Overview

Study of Nivolumab and Relatlimab in Patients With Microsatellite Stable (MSS) Advanced Colorectal Cancer

Status:
Recruiting
Trial end date:
2024-02-01
Target enrollment:
0
Participant gender:
All
Summary
The purpose of this study is to evaluate the safety and clinical activity of nivolumab and relatlimab in patients with metastatic or locally advanced microsatellite stable (MSS) colorectal cancer.
Phase:
Phase 2
Accepts Healthy Volunteers?
No
Details
Lead Sponsor:
Sidney Kimmel Comprehensive Cancer Center at Johns Hopkins
Collaborator:
Bristol-Myers Squibb
Treatments:
Antibodies, Monoclonal
Nivolumab
Criteria
Inclusion Criteria:

- Age ≥18 years.

- ECOG performance status 0 or 1

- Have metastatic or locally advanced microsatellite stable (MSS) colorectal
adenocarcinoma.

- Cohort A: Primary lesion has a composite PD-L1/Mucin (CPM) score ≥ 15%.

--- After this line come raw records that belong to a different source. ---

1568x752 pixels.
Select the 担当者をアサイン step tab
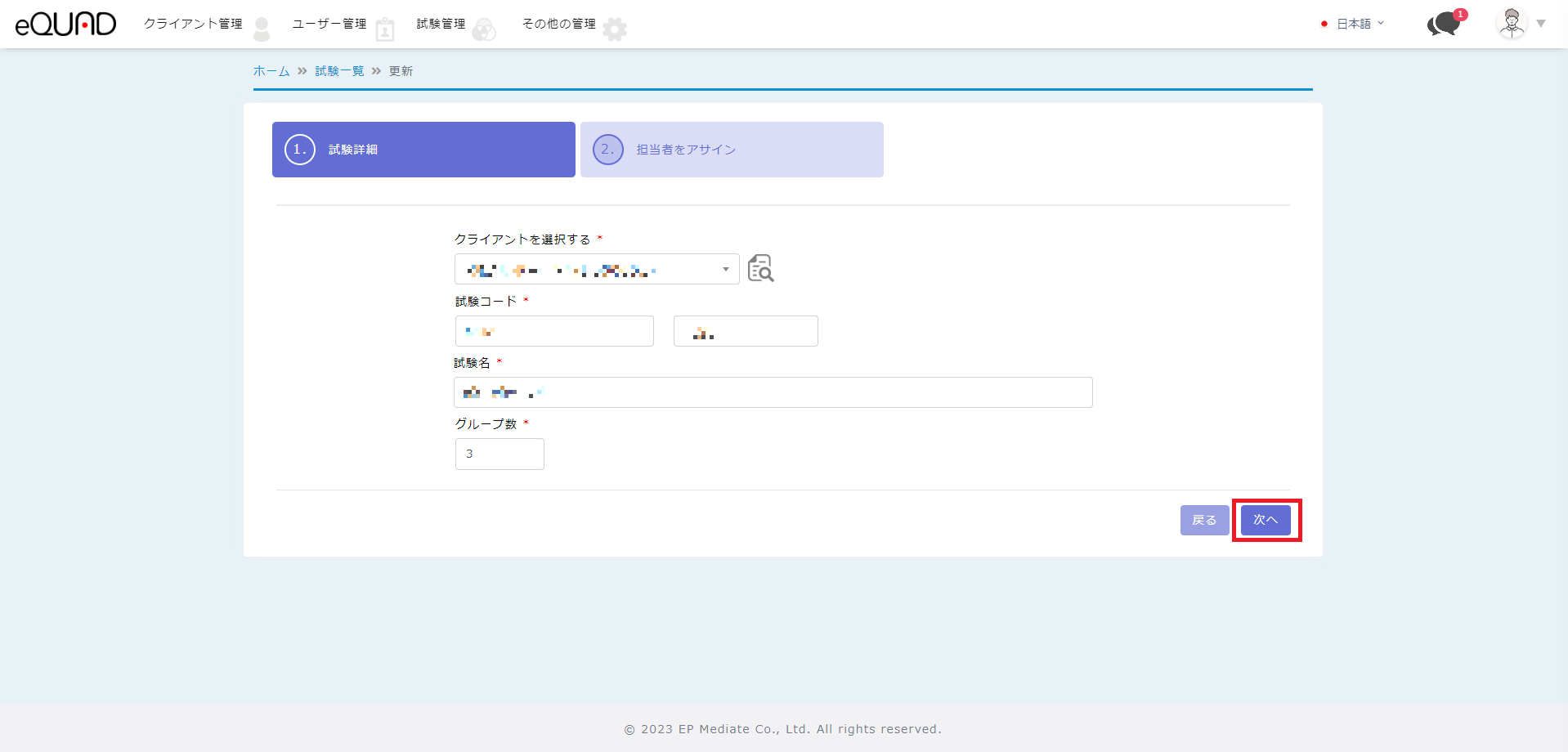pyautogui.click(x=732, y=150)
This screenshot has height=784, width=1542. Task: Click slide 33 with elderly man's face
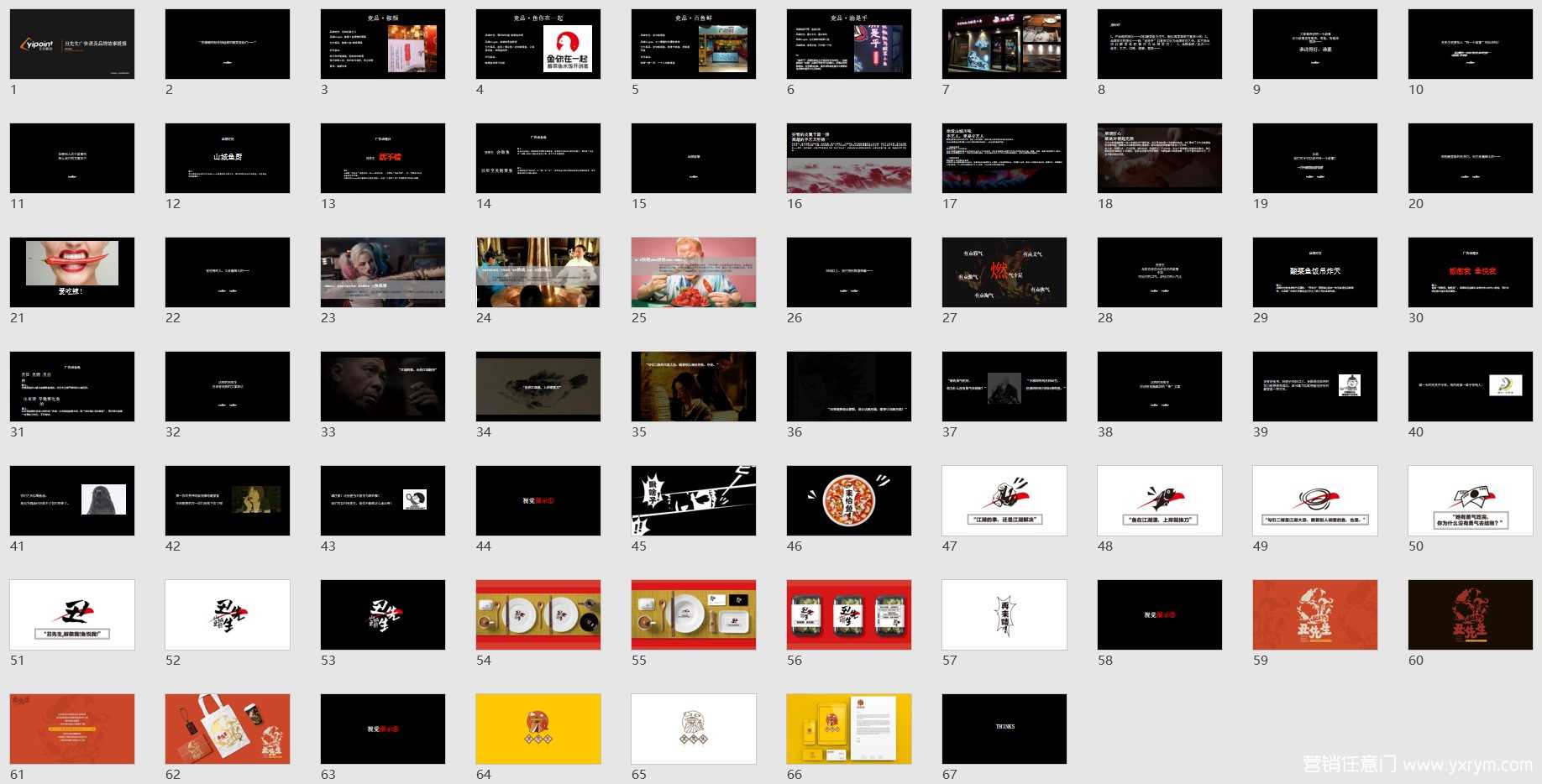(383, 386)
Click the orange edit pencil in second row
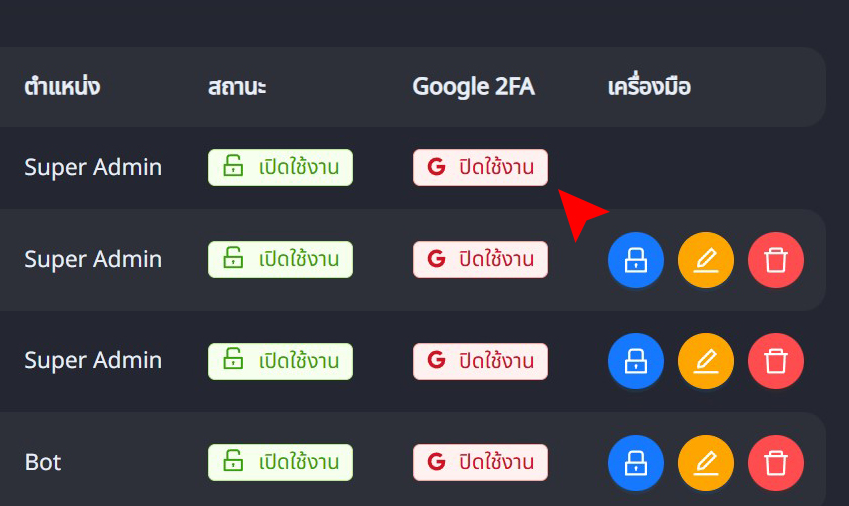Image resolution: width=849 pixels, height=506 pixels. click(x=706, y=260)
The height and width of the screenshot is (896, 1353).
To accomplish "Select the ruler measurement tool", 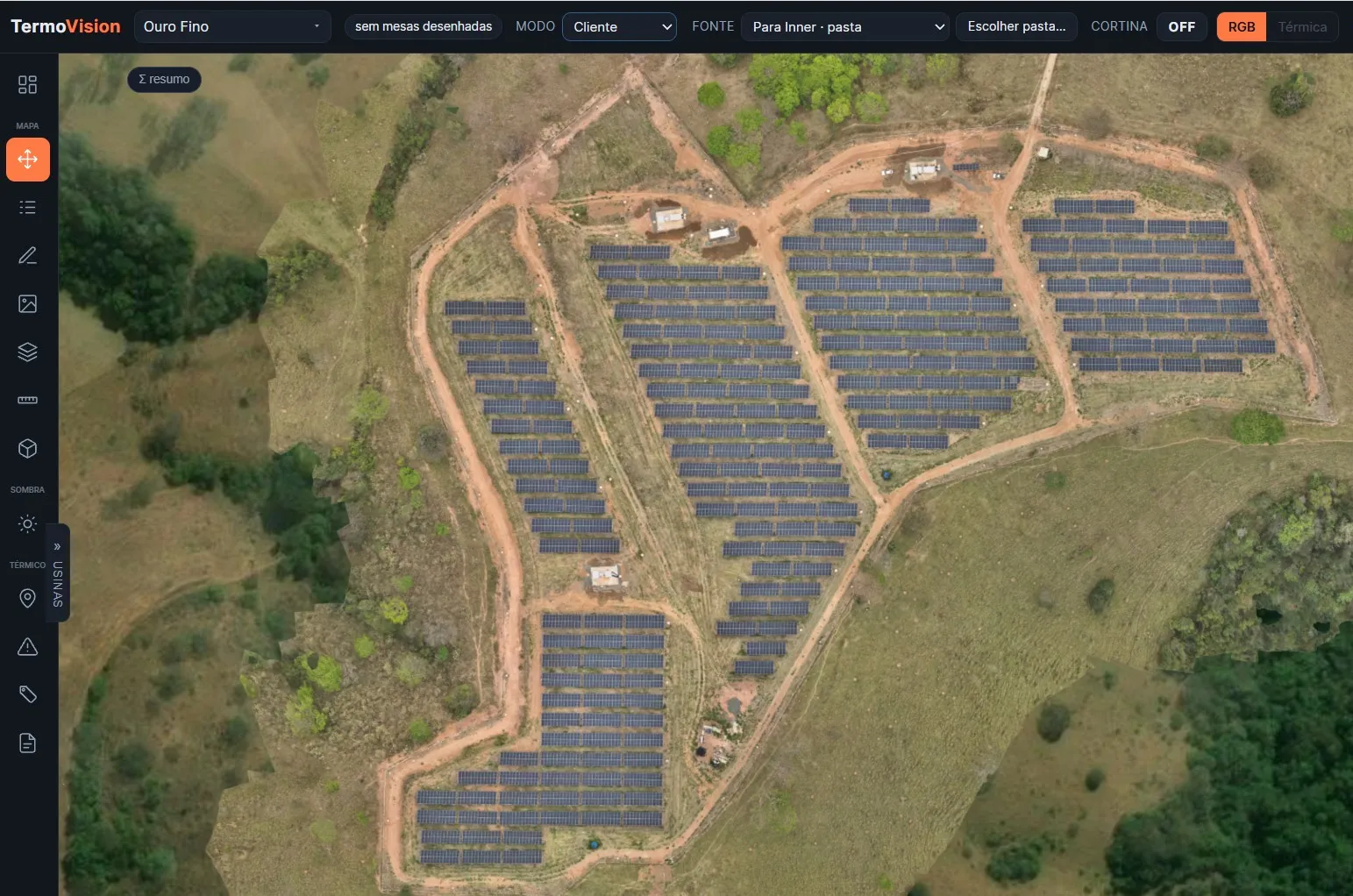I will 27,400.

- Cohort B: Primary lesion has a composite PD-L1/Mucin (CPM) score < 15%.

- Cohort C: Prior surgical resection of primary tumor. Prospective biomarker evaluation
not required.

- Must have received at least one chemotherapy regimen.

- Patients with the presence of at least one measurable lesion using RECIST 1.1.

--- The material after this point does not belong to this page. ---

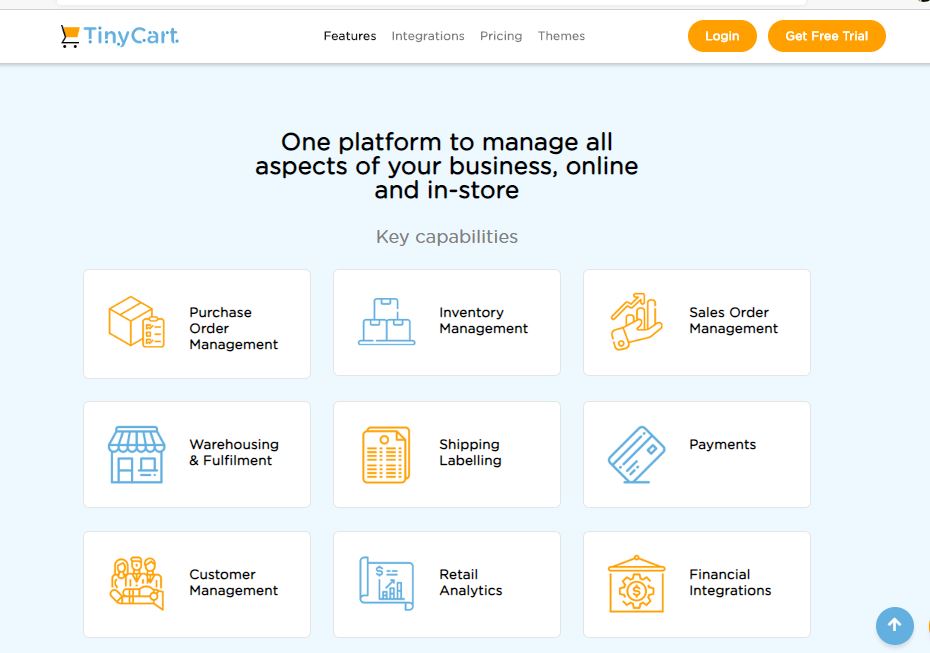Open the Integrations menu item

[x=428, y=36]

- Patients must have available archival tissue from the surgical resection of their
primary tumor.

- Patient's acceptance of tumor biopsies.

- Life expectancy of greater than 3 months.

- Patients must have adequate organ and marrow function defined by study - specified
laboratory tests.

- Documented LVEF ≥ 50% - 6 month prior to drug administration.

- Must use acceptable form of birth control while on study.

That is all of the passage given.